Modelling and Optimization of Part Ejection in Magnesium High Pressure Die Casting

摘要

One important process step in Magnesium HPDC (High Pressure Die Casting) is the ejection of part from the mold. Due to solidification and cooling down the part shrinks onto the mold. To overcome the strong forces that hold the part on the mold, ejection pins are used that push the part outside. Often the number of ejection pins is exaggerated since it is currently difficult to estimate if a reduced number could already be sufficient to eject the part without actually trying it. Reducing the number of ejection pins would decrease production costs and also give more flexibility to the mold maker to set cooling channels since these are occupying the same design space as the ejection pins.This article presents a novel modelling approach to virtually test the part ejection. The approach is a simulation chain built of two steps. In the first step a multi-physic modelling of the casting process, taking into account flow, thermal and mechanical aspects, is performed. Target of this simulation is to predict the stresses in the part that fix the part to the mold. This stress distribution is used as the initial state for the second part which represents the modelling of the ejection process taking into account all friction effects. Outcome of the modelling provides information if the stresses in the part during ejection will remain in the elastic range or if there are regions where plastic deformation occurs, which would indicate that the process parameters are not set well.
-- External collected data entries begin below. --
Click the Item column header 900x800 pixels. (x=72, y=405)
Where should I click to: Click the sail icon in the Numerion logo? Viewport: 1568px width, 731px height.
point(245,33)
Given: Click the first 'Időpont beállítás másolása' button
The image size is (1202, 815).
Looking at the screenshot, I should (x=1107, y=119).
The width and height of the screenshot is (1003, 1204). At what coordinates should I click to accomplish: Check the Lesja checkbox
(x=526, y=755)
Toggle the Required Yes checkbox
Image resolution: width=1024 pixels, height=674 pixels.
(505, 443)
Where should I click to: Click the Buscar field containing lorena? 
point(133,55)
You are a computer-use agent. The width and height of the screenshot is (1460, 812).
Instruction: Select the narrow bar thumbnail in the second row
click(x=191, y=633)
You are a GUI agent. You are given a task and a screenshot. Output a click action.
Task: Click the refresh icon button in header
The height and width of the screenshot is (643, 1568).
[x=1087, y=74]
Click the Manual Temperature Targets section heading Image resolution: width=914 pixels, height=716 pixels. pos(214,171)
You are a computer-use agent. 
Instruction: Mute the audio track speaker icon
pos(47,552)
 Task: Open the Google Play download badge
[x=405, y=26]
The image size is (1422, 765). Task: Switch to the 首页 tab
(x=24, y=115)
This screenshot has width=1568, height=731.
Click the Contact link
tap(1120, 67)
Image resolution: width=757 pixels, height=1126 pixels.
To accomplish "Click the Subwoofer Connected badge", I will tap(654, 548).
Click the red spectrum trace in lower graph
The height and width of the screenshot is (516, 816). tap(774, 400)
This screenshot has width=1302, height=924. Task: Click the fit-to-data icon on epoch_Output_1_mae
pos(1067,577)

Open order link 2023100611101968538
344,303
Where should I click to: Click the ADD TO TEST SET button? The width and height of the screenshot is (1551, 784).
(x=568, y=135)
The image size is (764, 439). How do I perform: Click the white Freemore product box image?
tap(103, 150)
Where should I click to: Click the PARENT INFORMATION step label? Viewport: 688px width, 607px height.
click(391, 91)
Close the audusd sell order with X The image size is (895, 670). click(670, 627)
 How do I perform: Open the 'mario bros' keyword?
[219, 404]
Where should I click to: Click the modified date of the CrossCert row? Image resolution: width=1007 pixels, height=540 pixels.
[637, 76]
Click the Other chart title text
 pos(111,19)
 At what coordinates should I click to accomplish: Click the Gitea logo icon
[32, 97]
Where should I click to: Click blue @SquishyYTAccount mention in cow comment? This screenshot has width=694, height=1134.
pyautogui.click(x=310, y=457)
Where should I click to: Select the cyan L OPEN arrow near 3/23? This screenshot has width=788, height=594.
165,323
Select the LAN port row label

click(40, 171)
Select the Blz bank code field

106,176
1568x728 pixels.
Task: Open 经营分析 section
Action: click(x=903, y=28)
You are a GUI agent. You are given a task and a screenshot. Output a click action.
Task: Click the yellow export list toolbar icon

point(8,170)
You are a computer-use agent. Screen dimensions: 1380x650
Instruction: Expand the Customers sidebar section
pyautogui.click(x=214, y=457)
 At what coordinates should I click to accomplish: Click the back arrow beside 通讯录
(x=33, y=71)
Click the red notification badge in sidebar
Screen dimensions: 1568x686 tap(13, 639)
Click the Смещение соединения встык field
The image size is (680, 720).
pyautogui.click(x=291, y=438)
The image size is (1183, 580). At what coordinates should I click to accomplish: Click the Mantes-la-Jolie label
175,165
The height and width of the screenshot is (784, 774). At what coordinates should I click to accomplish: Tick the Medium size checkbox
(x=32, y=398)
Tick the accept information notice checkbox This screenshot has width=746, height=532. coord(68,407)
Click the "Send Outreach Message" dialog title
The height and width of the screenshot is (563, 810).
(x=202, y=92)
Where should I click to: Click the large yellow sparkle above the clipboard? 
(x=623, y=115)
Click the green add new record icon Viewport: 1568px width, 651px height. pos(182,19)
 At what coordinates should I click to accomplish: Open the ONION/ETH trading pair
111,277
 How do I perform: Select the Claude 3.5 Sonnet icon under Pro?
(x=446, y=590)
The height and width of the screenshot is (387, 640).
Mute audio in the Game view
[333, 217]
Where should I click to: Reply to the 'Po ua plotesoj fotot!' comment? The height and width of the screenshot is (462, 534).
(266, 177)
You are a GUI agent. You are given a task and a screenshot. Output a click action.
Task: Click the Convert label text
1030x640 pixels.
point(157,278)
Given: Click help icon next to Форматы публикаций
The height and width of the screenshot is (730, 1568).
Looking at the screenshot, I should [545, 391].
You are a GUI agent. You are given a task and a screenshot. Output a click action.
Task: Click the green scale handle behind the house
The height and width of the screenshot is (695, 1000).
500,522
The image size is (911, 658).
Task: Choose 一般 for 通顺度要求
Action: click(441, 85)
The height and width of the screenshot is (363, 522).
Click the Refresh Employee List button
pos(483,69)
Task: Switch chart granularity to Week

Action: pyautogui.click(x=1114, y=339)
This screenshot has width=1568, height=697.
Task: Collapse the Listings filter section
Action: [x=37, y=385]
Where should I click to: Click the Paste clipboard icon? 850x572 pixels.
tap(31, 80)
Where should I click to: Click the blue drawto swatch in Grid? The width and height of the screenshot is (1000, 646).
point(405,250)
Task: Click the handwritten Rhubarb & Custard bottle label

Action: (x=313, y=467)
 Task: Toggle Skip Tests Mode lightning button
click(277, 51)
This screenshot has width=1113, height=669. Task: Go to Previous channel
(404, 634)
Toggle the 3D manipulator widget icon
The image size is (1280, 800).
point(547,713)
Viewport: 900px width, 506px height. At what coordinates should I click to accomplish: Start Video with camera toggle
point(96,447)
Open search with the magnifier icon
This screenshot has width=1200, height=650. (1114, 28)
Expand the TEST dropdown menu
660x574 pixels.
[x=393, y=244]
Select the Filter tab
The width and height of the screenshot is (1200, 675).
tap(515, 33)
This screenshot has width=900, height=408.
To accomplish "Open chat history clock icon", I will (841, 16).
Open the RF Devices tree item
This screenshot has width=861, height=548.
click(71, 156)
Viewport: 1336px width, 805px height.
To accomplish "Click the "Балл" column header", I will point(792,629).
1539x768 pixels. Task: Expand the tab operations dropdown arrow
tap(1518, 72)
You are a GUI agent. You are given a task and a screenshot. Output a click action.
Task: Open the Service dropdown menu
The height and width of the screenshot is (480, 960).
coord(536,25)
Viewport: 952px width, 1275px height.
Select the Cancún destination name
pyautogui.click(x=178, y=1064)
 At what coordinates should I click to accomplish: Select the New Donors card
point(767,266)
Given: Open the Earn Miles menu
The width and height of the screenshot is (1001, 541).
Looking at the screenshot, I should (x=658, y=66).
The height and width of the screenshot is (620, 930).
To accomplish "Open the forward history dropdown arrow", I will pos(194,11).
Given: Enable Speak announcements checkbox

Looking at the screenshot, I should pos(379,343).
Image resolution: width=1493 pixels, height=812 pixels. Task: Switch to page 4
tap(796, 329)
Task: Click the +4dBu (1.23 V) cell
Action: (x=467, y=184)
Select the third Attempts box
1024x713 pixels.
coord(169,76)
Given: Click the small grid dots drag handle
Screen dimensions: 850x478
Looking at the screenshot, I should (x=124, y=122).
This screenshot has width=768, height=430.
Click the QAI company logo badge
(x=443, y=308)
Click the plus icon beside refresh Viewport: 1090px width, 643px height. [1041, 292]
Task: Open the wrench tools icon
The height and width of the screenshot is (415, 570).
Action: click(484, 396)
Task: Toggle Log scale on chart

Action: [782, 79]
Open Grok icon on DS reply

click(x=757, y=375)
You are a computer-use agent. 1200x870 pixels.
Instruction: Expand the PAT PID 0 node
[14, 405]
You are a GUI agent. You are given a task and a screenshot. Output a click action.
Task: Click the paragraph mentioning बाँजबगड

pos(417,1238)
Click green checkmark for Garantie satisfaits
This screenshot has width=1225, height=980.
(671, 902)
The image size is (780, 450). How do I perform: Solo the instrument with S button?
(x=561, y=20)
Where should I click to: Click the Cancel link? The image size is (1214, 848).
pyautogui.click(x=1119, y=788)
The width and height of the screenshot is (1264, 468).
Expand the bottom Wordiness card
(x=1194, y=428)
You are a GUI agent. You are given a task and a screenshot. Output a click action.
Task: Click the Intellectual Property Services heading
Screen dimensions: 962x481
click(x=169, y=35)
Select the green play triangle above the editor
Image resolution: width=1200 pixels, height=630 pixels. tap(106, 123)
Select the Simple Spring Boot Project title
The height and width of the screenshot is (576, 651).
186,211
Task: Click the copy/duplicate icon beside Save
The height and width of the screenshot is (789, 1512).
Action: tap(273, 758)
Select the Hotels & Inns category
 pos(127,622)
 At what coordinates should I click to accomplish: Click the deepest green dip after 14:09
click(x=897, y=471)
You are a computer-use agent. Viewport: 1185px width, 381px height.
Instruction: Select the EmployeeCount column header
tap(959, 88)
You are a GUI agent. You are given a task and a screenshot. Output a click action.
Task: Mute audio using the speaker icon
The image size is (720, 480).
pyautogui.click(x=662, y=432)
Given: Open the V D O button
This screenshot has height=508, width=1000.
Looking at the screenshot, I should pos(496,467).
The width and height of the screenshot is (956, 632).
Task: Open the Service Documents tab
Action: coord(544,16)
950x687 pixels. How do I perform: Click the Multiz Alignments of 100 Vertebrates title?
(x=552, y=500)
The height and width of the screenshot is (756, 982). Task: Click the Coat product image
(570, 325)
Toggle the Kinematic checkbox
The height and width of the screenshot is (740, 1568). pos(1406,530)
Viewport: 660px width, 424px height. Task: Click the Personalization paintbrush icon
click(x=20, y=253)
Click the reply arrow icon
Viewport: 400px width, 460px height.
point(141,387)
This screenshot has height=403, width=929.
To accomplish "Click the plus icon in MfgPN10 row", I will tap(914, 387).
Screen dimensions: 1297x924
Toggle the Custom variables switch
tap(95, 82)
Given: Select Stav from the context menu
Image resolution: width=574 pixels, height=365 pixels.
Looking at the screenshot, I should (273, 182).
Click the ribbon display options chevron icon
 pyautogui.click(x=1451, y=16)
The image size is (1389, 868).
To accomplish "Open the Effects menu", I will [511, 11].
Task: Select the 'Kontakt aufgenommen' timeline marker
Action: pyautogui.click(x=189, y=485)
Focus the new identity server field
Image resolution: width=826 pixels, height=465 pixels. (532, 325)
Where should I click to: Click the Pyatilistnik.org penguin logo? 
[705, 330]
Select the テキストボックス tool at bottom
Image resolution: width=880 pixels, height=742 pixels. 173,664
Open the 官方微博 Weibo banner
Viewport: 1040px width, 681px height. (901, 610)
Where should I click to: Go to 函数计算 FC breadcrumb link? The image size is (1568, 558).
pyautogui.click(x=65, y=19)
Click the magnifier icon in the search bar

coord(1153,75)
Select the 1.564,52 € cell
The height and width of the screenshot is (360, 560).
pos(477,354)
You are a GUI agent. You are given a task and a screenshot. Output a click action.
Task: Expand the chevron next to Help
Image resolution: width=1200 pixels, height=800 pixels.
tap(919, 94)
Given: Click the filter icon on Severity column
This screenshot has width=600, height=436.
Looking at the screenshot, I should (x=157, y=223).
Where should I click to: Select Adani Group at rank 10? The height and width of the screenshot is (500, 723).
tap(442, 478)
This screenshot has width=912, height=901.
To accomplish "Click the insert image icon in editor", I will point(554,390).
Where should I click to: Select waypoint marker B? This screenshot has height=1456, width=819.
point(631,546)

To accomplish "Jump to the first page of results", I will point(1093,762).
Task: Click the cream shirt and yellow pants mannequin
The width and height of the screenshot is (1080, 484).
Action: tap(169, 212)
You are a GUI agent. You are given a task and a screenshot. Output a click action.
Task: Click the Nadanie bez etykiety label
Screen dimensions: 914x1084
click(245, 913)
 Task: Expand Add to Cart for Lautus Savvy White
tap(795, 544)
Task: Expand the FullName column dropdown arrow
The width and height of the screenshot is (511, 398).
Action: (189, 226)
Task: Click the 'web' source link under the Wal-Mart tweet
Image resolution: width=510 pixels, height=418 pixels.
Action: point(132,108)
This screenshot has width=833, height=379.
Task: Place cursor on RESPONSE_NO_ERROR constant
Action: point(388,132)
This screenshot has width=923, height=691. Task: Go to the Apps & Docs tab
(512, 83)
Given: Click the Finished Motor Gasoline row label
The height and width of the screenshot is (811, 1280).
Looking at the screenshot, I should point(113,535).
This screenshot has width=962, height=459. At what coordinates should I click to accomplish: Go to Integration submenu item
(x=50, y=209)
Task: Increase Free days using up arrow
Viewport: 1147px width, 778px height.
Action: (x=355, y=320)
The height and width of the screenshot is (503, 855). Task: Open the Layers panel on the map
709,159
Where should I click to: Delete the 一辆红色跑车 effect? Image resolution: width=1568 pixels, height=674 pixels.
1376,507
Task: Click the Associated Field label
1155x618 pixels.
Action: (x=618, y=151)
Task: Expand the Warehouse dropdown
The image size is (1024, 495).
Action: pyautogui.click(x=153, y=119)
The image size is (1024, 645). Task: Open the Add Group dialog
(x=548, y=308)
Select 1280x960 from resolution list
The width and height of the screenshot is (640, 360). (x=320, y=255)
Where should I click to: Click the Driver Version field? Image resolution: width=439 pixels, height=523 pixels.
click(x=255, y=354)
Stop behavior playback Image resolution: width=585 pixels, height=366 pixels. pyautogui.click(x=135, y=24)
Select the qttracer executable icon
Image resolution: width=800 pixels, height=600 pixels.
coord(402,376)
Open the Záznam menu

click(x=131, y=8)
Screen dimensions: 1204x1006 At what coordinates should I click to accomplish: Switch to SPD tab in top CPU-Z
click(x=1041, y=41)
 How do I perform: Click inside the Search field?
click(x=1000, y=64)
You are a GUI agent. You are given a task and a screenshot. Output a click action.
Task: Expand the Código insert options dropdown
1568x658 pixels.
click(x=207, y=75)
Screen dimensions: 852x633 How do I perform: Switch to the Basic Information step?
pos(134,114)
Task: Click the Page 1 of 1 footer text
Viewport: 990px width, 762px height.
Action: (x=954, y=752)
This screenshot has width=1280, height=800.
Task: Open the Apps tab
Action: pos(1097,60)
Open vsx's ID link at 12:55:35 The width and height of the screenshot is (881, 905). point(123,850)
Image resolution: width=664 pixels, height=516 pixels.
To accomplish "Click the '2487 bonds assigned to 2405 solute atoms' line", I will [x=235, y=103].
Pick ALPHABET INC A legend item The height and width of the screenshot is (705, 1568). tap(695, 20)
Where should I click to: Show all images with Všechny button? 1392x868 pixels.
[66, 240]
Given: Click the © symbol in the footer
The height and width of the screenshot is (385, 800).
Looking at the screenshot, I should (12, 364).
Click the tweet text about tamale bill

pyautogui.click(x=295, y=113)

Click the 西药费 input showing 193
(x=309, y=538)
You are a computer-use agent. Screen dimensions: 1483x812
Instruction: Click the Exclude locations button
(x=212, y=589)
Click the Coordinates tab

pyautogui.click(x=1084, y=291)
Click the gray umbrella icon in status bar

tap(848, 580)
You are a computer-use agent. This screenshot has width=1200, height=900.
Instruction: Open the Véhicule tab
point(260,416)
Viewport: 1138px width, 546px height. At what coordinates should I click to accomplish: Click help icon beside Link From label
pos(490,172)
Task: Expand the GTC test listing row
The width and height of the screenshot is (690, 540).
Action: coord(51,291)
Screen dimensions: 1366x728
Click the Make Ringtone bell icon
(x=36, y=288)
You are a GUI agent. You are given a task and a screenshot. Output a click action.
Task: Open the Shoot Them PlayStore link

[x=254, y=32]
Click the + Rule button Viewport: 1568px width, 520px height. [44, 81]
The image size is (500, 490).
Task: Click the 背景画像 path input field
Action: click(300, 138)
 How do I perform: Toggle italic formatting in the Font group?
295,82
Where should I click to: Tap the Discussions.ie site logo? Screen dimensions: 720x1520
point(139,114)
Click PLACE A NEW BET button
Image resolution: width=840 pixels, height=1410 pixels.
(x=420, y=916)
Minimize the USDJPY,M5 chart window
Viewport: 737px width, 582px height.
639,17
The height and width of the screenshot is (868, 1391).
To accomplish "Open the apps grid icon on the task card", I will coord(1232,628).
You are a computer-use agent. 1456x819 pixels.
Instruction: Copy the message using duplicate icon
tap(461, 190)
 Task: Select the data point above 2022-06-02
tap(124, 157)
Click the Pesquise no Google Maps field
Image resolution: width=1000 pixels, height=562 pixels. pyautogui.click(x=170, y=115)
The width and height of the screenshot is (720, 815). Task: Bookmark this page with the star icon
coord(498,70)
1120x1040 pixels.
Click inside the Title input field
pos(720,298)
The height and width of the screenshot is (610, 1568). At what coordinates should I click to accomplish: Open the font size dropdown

Using this methodology will enable the virtual testing of different distribution and settings of ejections pins.The article is structured in the following way. First the principle approach to solve the problem by modelling will be described. The details include material properties, boundary conditions and other information that are used by the modelling. This framework will then be applied on a conceptual case to show that the model is behaving in a consistent way. The obtained results of this case will be explained in detailed. In the last section the modelling will be applied on an industrial case.